┌─ DOCUMENT SOURCE
Un homme sincère qui a bien servi la République

 

En parcourant le blog de Anicet Le Pors, hier (voir Langues régionales : les débats ne sont pas clos depuis le 21 juillet - 4 août 2008), j’ai trouvé une autre perle, en l’occurrence deux articles très intéressants concernant le service public.

 

Voyons d’abord le premier qui reproduit un article du quotidien l’Humanité, paru dans l’édition du 8 juillet 2008, sous le titre « La fonction publique ? Un métier spécifique ». Il s’agit d’un entretien avec Jacques Fournier, conseiller d’État honoraire, ancien secrétaire général du gouvernement, qui a été président de Gaz de France, de la SNCF et du Centre européen des entreprises publiques. Cet éminent fonctionnaire a écrit un ouvrage qui retrace sa carrière.
└─
┌─ DONNÉES RECUEILLIES
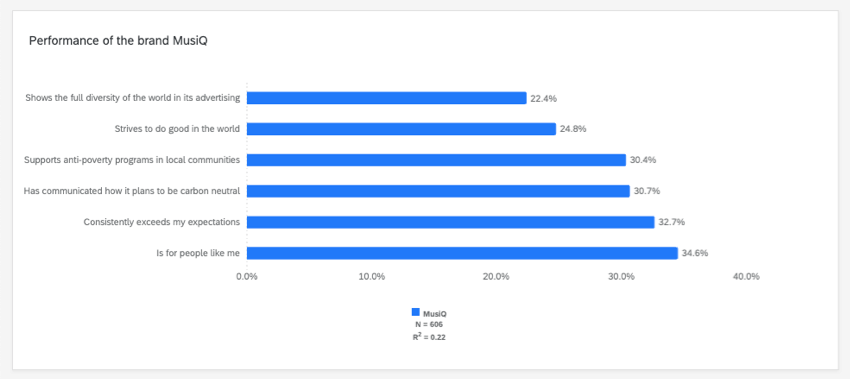850x379 pixels.
Task: Click the MusiQ legend label
Action: pos(435,313)
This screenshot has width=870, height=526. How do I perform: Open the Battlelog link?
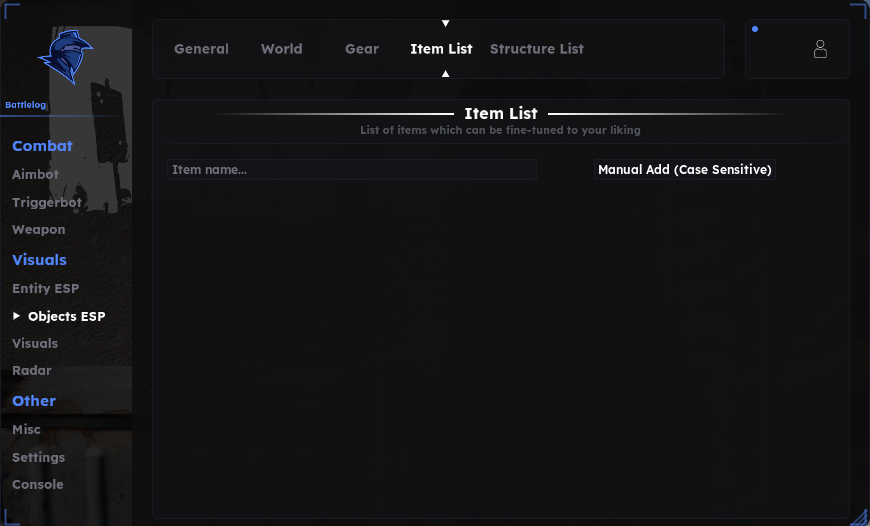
└─
CONSIGNE 1 => Dans le billet sur le service public, relevez tous les organismes que Jacques Fournier a présidés.
CONSIGNE 2 => Reproduisez à l'identique le passage du billet sur le service public allant de « En parcourant le » à « le service public. ».
CONSIGNE 3 => Poursuivez le billet sur le service public après sa dernière phrase.

RÉPONSE ATTENDUE 1 => Gaz de France, la SNCF, le Centre européen des entreprises publiques

RÉPONSE ATTENDUE 2 =>
En parcourant le blog de Anicet Le Pors, hier (voir Langues régionales : les débats ne sont pas clos depuis le 21 juillet - 4 août 2008), j’ai trouvé une autre perle, en l’occurrence deux articles très intéressants concernant le service public.

RÉPONSE ATTENDUE 3 =>
“Itinéraire d’un fonctionnaire engagé” par Jacques Fournier, Éditions Dalloz-Sirey, 2008

J’ai connu Jacques Fournier, en 1974 ou 1975, à Mayenne, où il était l’invité du PS, et, par la suite, je l’ai revu lors de réunions du CERES. Il était proche de Jean-Pierre Chevènement au sein du PS. En 1981, sa nouvelle fonction (Secrétaire général du gouvernement) lui imposait un devoir de réserve, ayant fait le choix de servir l’Etat.

 

Voici le début de l’entretien, dans lequel il évoque son engagement politique initial et sa proximité avec Jean-Pierre Chevènement.

À la lecture de votre ouvrage, on a un peu le sentiment que vous êtes davantage un haut fonctionnaire, un grand commis de l’État qu’un homme politique. Pourtant vous avez occupé des fonctions au plus haut niveau politique de l’État. Partagez-vous ce constat ?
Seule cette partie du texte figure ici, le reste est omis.